→ **GIVEN ENTRIES**:

==============================

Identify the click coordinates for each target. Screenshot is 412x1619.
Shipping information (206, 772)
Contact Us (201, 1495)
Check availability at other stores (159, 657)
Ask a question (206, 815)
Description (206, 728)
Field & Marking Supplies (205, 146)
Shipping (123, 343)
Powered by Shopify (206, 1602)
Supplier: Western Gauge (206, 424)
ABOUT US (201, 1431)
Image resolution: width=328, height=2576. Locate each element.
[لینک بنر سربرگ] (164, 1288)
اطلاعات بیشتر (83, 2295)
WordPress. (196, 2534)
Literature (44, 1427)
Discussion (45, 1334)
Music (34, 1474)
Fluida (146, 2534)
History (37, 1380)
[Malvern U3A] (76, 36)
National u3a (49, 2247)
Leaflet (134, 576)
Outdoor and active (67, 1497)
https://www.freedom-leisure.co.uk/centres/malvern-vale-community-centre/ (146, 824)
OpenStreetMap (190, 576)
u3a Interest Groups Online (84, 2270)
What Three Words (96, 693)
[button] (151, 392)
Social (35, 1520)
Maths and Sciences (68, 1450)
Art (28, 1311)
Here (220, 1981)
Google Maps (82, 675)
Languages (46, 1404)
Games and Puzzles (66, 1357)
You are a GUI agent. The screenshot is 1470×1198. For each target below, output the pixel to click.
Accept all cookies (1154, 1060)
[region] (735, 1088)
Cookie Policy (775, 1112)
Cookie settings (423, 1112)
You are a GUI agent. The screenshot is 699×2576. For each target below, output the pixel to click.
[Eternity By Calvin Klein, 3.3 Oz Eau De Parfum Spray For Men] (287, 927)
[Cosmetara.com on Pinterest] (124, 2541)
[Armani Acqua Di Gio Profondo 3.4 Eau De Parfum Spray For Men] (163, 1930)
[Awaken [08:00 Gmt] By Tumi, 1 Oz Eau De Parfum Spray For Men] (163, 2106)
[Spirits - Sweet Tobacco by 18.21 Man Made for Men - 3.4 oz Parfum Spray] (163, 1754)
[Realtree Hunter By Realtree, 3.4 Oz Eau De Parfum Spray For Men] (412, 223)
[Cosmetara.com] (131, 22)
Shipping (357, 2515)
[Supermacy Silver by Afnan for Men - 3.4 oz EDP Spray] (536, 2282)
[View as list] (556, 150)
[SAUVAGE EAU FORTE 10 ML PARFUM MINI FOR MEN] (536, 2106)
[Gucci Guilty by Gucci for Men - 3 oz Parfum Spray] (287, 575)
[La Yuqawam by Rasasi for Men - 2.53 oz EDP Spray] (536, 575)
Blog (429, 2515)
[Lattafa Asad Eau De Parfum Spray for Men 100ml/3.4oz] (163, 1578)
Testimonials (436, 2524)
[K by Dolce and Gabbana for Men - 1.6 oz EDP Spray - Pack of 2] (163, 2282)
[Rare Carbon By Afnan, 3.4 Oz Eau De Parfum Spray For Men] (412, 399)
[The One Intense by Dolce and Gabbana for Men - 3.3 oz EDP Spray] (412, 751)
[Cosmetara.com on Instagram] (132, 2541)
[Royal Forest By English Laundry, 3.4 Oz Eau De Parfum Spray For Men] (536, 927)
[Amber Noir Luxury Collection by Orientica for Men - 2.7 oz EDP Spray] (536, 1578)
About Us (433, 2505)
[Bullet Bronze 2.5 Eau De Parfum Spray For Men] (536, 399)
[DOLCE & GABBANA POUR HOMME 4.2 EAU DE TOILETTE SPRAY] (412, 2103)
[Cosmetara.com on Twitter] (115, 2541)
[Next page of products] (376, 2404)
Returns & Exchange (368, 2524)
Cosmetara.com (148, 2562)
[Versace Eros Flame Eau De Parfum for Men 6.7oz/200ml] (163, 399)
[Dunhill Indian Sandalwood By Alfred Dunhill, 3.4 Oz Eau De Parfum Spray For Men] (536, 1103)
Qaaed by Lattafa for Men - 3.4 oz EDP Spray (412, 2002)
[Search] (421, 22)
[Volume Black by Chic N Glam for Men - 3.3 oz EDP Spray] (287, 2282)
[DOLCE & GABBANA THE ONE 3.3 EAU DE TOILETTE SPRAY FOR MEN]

==============================

→ **TASK TO CARRY OUT**: Please copy out each line of the material that contains the string "agent".

→ **SOLUTION TO THE EXERCISE**:
You are a GUI agent. The screenshot is 1470×1198. For each target below, output the pixel to click.
You are a GUI agent. The screenshot is 699×2576. For each target below, output the pixel to click.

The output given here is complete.